Monday’s decision from the Fourth Circuit affirms that January decision.

“We’re thrilled that the appellate court rejected this unconscionable attempt to intrude on the doctor-patient relationship,” Nancy Northup, president and CEO of the Center for Reproductive Rights, said in a statement following the decision. “Exam rooms are no place for propaganda and doctors should never be forced to serve as mouthpieces for politicians who wish to shame and demean women.”

North Carolina’s law unconstitutionally compels doctors to become a “mouthpiece of the state,” which “undermines the trust that is necessary for facilitating healthy doctor-patient relationships and, through them, successful treatment outcomes,” according to the Fourth Circuit’s unanimous opinion.

This statutory provision interferes with the physician’s right to free speech beyond the extent permitted for reasonable regulation of the medical profession, while simultaneously threatening harm to the patient’s psychological health, interfering with the physician’s professional judgment, and compromising the doctor-patient relationship.

“Moreover, far from promoting the psychological health of women, this requirement risks the infliction of psychological harm on the woman who chooses not to receive this information,” said the court.

She must endure the embarrassing spectacle of averting her eyes and covering her ears while her physician–a person to whom she should be encouraged to listen–recites information to her.
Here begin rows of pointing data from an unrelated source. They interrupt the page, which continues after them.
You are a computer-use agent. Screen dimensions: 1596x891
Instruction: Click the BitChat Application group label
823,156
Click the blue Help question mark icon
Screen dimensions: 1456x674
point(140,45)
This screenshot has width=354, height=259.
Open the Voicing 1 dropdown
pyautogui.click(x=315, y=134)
We can perceive no benefit to state interests from walling off patients and physicians in a manner antithetical to the very communication that lies at the heart of the informed consent process.

Monday’s decision is at odds with decisions from the Fifth Circuit Court of Appeals and the Eighth Circuit Court of Appeals on similar ultrasound and informed consent laws, and could send the issue to the Supreme Court for resolution.
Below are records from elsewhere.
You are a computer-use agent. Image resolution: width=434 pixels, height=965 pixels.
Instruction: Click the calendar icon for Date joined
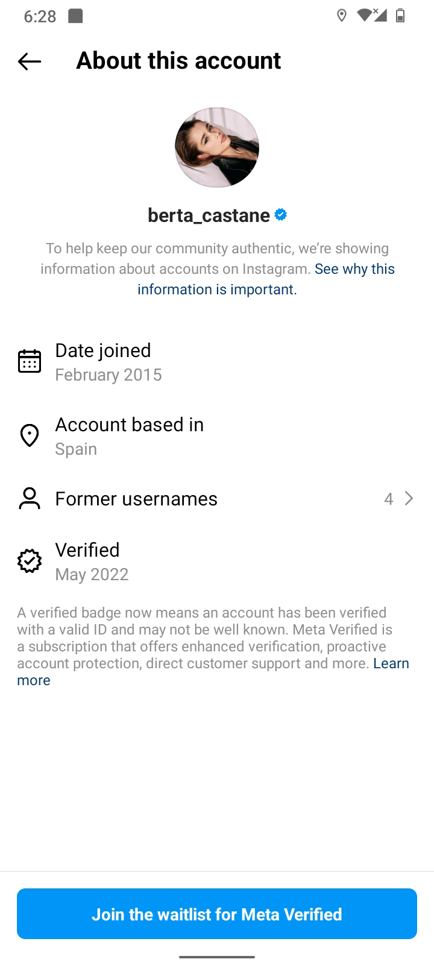click(30, 361)
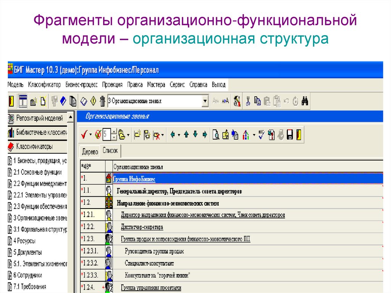The height and width of the screenshot is (293, 391).
Task: Toggle the Паста (paste) toolbar icon
Action: (x=267, y=101)
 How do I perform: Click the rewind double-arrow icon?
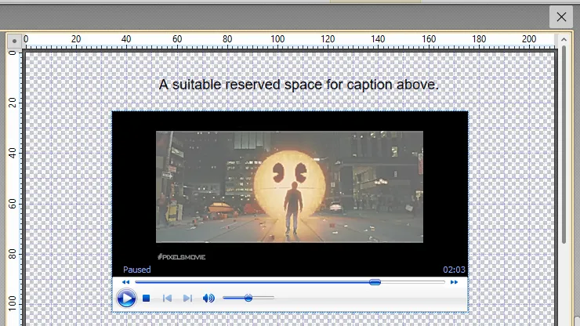coord(125,282)
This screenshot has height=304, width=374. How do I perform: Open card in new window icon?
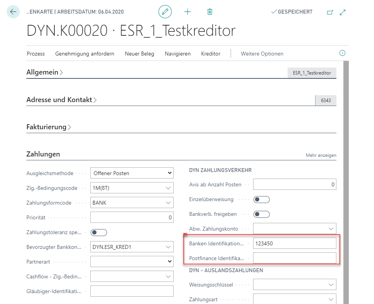330,12
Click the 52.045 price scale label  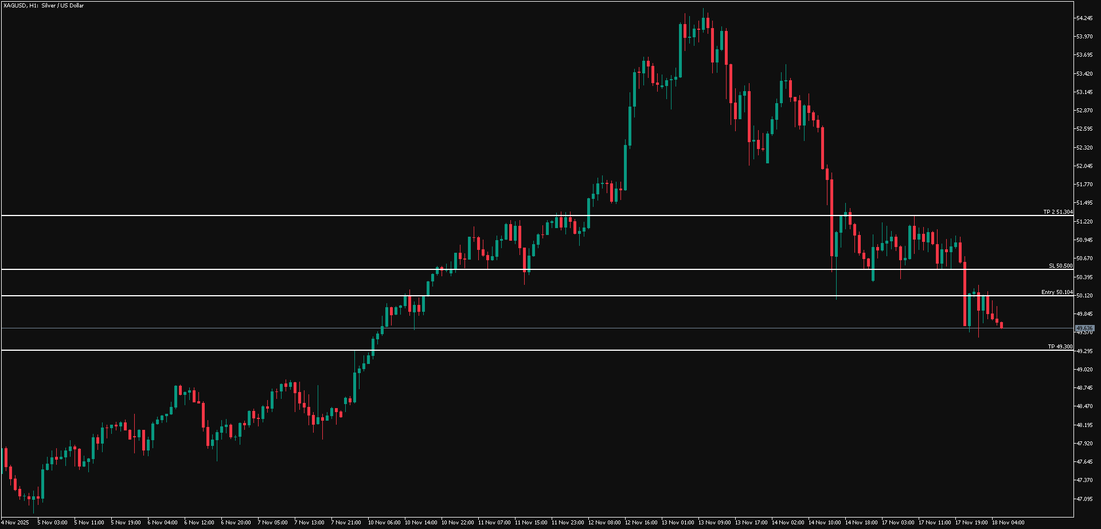[1084, 166]
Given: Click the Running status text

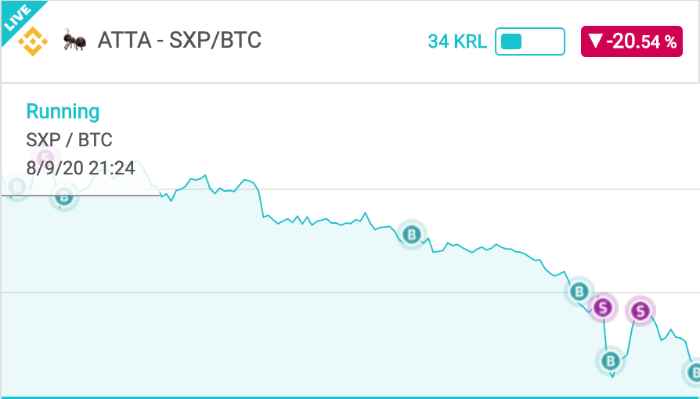Looking at the screenshot, I should click(63, 111).
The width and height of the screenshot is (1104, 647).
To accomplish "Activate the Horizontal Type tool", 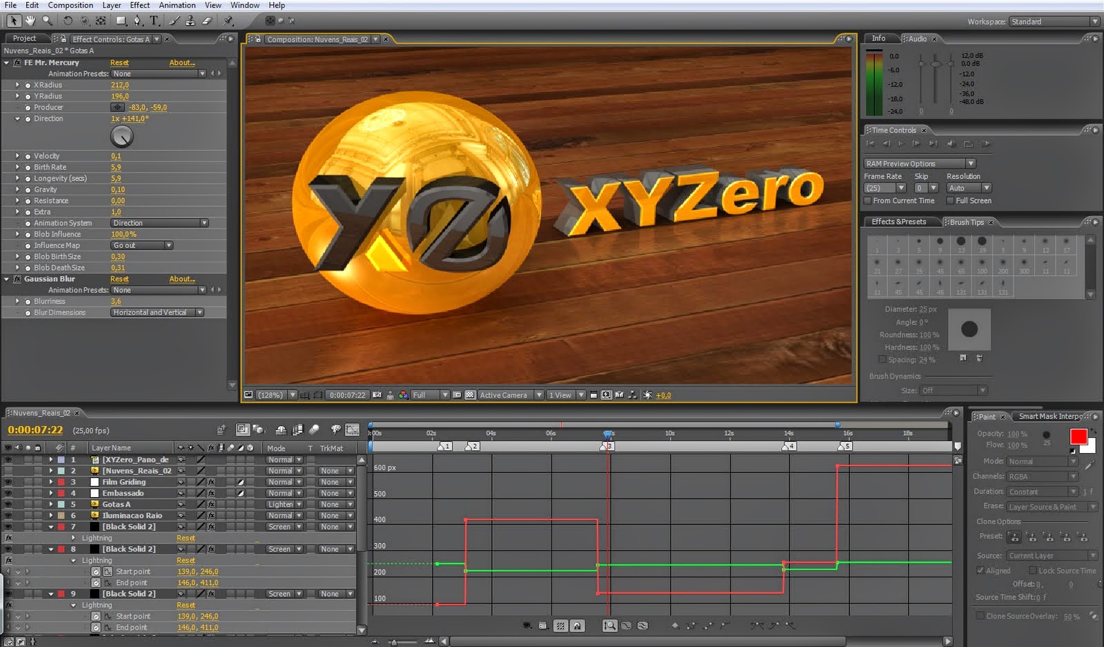I will (155, 20).
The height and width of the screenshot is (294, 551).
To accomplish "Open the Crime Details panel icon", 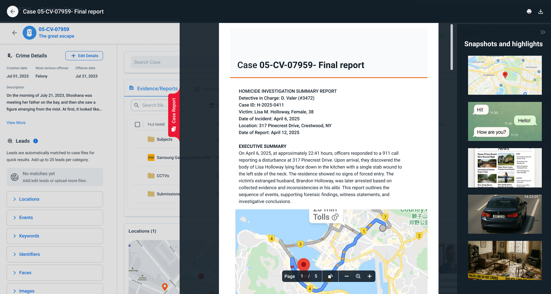I will (x=9, y=56).
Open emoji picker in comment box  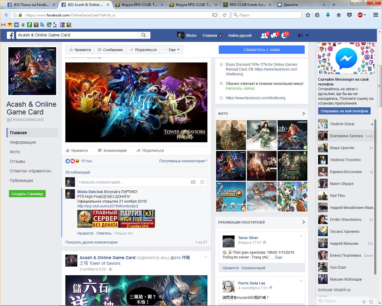tap(202, 182)
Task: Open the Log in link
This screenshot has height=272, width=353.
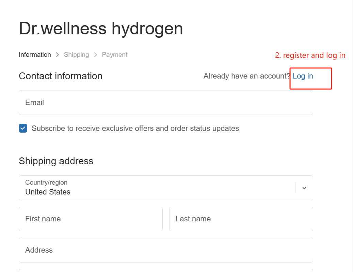Action: click(x=303, y=76)
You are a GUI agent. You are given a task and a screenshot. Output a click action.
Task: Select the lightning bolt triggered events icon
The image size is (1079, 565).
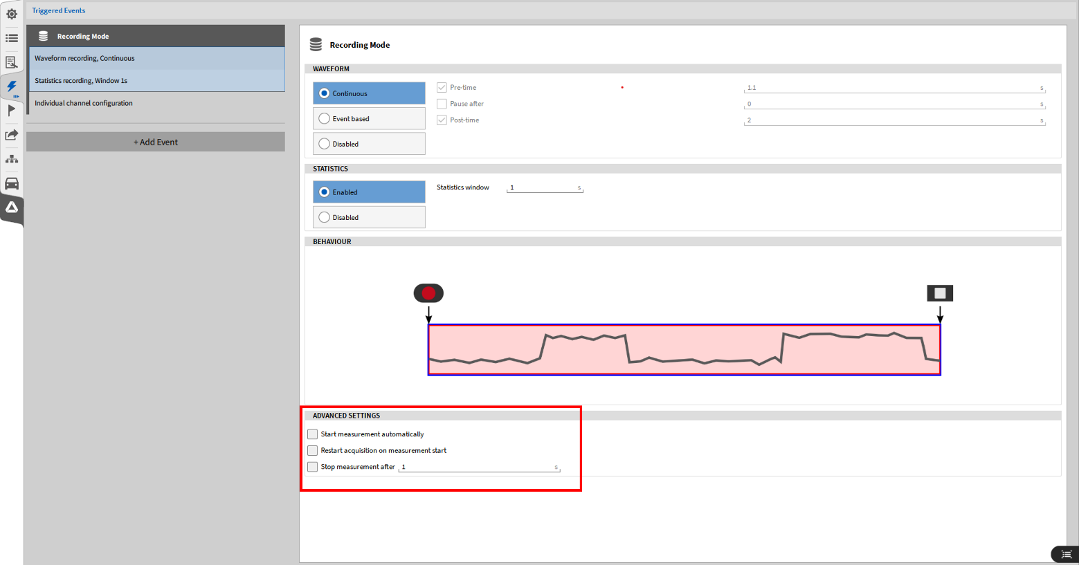(x=12, y=86)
So far the Roberts Court has stayed out of the mandatory ultrasound battle, refusing in 2013 to review a similar law from Oklahoma, and allowing to stand a ruling from the Oklahoma Supreme Court blocking the measure as unconstitutional.

The Fourth Circuit panel noted that while North Carolina is legally within its right to adopt a law that explicitly promotes an anti-choice message, such a measure must still have a grounded justification in advancing patient health.

“The information is provided irrespective of the needs or wants of the patient, in direct contravention of medical ethics and the principle of patient autonomy,” the court wrote. “And it is intended to convey not the risks and benefits of the medical procedure to the patient’s own health, but rather the full weight of the state’s moral condemnation.”

“This law is about trying to shame a woman out of having an abortion, pure and simple,” said Louise Melling, deputy legal director for the ACLU. “Politics don’t belong in the exam room, and a doctor shouldn’t have to humiliate a woman because some politicians disagree with her decision.”